Вниз по реке, ведущей вниз
|
|
Хорошо в реке на лодке,
В челноке приятно плавать,
По равнинам вод стремиться,
Ехать прямо по теченью:
Ветры лодочку качают,
Волны двигают кораблик,
Ветер западный качает,
Южный ветер подгоняет.
«Калевала»,
чуточку подправленная руна 39
Пятнадцать лет назад медленная деревянная лодка вышла в путь. Жидкими плавными дорогами «Куна» прошла на веслах, усилиями бурлаков и под парусом от Онеги до Полярного Урала. И это не был конец. Текли реки, и текло время. Харон перевез капитана «Куны» Роджера Тука через его последнюю реку. Текли реки, продолжалась жизнь. Родилась Марья, пришла в семью Алена. Лодка лето за летом продолжила путь вослед средневековым торговцам пушниной; и неспешно пришла в Вологду.
Нынче я, жена и девочки — все мы поплывем в одной лодке. Единственный мужчина в семейной команде — несуеверный капитан.
Каждый увидит, поймет и запомнит это путешествие на собственный манер. Но в памяти каждого все мы будем вместе, потому что плывем по течению жизни в одной лодке.
Вологда. Утром идем в музей. Здесь я, маленький мальчик, с жадным вниманием бесконечно разглядывал палеонтологические диковины, покуда у родителей не лопалось терпение. После, в деревне, с дедушкиным молотком в руке пристально прочесывал маленькую речку в поисках окаменелостей. Случайные взрослые вздрагивали от счастливого вопля — «Это же плеченогий моллюск птероспирифер, они все-превсе вымерли!» Вздрагивали и впадали в ступор.
Вернувшись три года назад из путешествия по реке Ижме, я приволок пригоршню ростров белемнитов, и трехлетняя Марья играла ими, как куклами. Поэтому в музее девочка уверенно тычет в витрину: «белемниты!» Позже, найдя в реке ростр — похожую на пулю массивную прочную часть внутренней раковины белемнита — счастливо ликует. Одобрительно улыбаюсь. Годы моего детства для нее ужасная древность, подобная временам динозавров…

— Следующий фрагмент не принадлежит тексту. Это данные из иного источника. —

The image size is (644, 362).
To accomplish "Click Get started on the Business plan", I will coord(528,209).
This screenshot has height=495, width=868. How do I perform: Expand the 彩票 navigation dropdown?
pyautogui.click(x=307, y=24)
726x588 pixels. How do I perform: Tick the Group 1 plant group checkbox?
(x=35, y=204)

В долгом путешествии мы встретили много хороших, небогатых людей. А прошлым летом я беспечно оставил «Куну» в Вологде на хранение местному буржую с именем-отчеством Пушкина. «Я ненавижу людей и люблю корабли, и только у меня есть помещение для лодки» — изрек толстый человек. В его жадных кривых руках лодка чуть не погибла. От злокачественно бестолкового хранения ужасно рассохлась, ей повредили корму, с паруса подрезали грот-шкот и вант, а четырехтактный лодочный мотор задвинули в угол вверх винтом. Такое безобразие за годы путешествия случилось впервые. Лодку и оснащение у владельца турбаз, фирм и пароходов вернул за выкуп — будто вырвал у бандита истерзанного, но живого заложника.
Полтора дня готовлю лодку к спуску на воду — выхаживаю освобожденного страдальца. Семья тем временем гуляет по городу и ходит в музеи: художественный, Варлама Шаламова…

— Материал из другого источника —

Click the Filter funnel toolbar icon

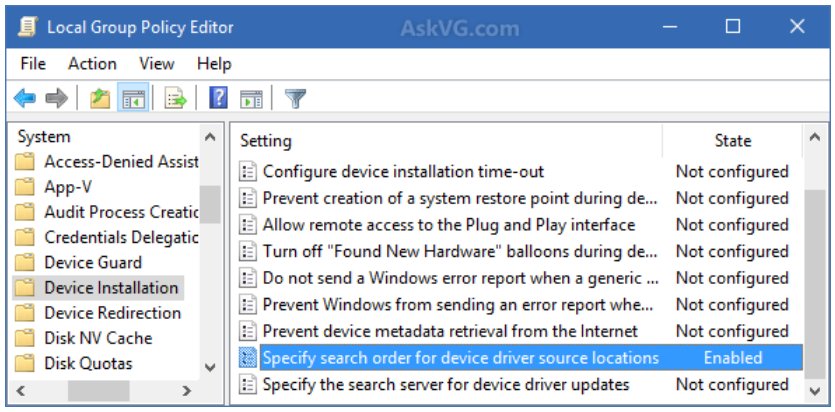pos(295,98)
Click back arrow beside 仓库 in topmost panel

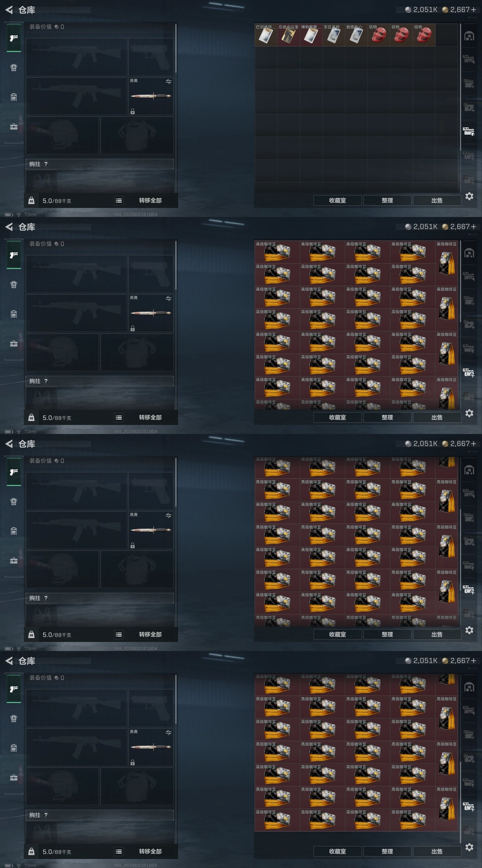coord(9,10)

Вначале отправляемся вверх по реке Вологде, к музею деревянного зодчества «Семенково». Инициатива папы-плотника. Увы: выше Спасибо-Прилуцкого монастыря уткнулись в непреодолимо заросший участок русла. Побродили босиком по мелкой теплой реке, любуясь стрекозами. Очистили укутанный водорослями винт, и повернули вниз. Вниз по реке, ведущей вниз.
Каждый вечер лодка подходила к дикому, неисследованному берегу, и мы превращали это место в свой дом. Ставили палатку-спальню, обустраивали кухню-столовую вокруг костра. Дети быстро освоились в палатке. Перед сном или в дождь тут читали вслух хорошие книги. На ужин с аппетитом съедали по целой перепелке. Играть… играть детям можно везде.

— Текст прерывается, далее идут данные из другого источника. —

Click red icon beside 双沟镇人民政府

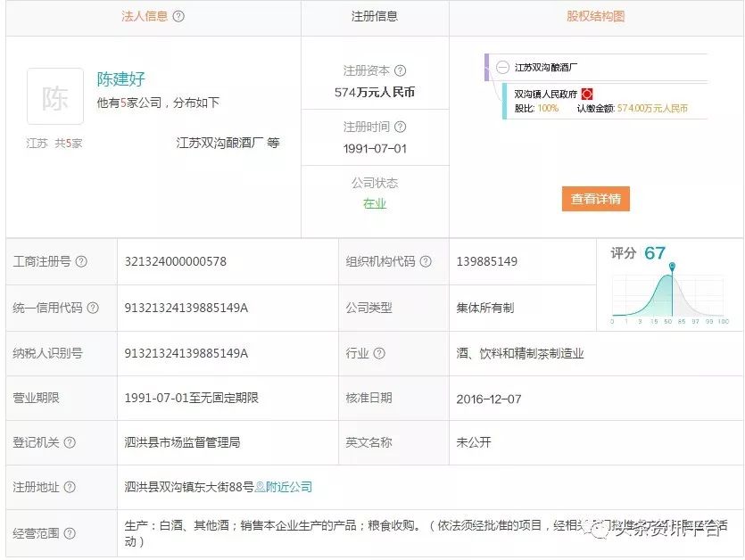point(587,94)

С реки заметили раскоп. Притарахтели к берегу, вылезли из лодки размяться и рассмотреть — на звук мотора торопливо вышли два чуть встревоженных мужчины. Оно понятно: с реки некого ждать, кроме праздных рыбаков, иногда выпивших. Оказалось, тут второй год работает полевая экспедиция Вологодского университета. Нам рассказали, что растаявший ледник оставил после себя озеро. «А вон та самая глубокая темная прослойка — там определенно была почва. Ей много лет?» «Восемь тысяч».
В лодке размышляю о том, как в детстве я каждое лето перечитывал подшивки журналов «Наука и жизнь» и «Вокруг света» на чердаке деревенского дома неграмотной бабушки. Неважно, что я вырос и моя социальная страта — рабочий бентос. Склонность к конструированию метафор на основе научной картины мира то чтение заложило. А в прошлом году в том самом доме увидел статью в современной газете «Клубничка»: бобр загрыз рыбака. Жизнь меняется медленно, малозаметно. Но если приблизить встык пару эпизодов с разницей в полжизни, получается наглядно и… нерадостно.
Рулю лодкой, улыбаюсь девочкам, машущим взлетающим цаплям, и глубоко печалюсь. Потому что «сердце, не охваченное печалью, вообще ничего не может понять». Меня, родившегося в год, когда «Луноход-1» съехал с межпланетной станции на грунт Моря Дождей, печалит неутешительный вектор: в 2015 году «По доле населения, одобряющего научно-технический прогресс, Россия находится на предпоследнем месте среди стран, по которым есть данные».
Для профилактики персонального невежества и мракобесия осматриваем музей в селе Шуйское.
А позже извазюкиваемя в глине и купаемся в теплой реке. Потому что вокруг беззаботное лето и беспечное детство. Тщательно отмытых от глины детей фотографируем нарядно.
Жена задумчиво берет фотоаппарат и снимает лодку и капитана.
Вечером немножко рыбачим.
Бродим по сырому после дождя лесу. Ночью нас накрыла гроза. Молнии пылали непрерывно, оглушительно грохотал гром. Пока раздумывал выйти с фотоаппаратом, обрушился ливень. Гроза не разбудила Марью: утром она рассказывала о хорошем сне, полном счастливых котят.
В деревне Туровец кормим батоном карпов и козликов. Родители не без труда отделяют агнцев от козлищ и с первыми отчаливают от берега, оставив вторых в Туровце.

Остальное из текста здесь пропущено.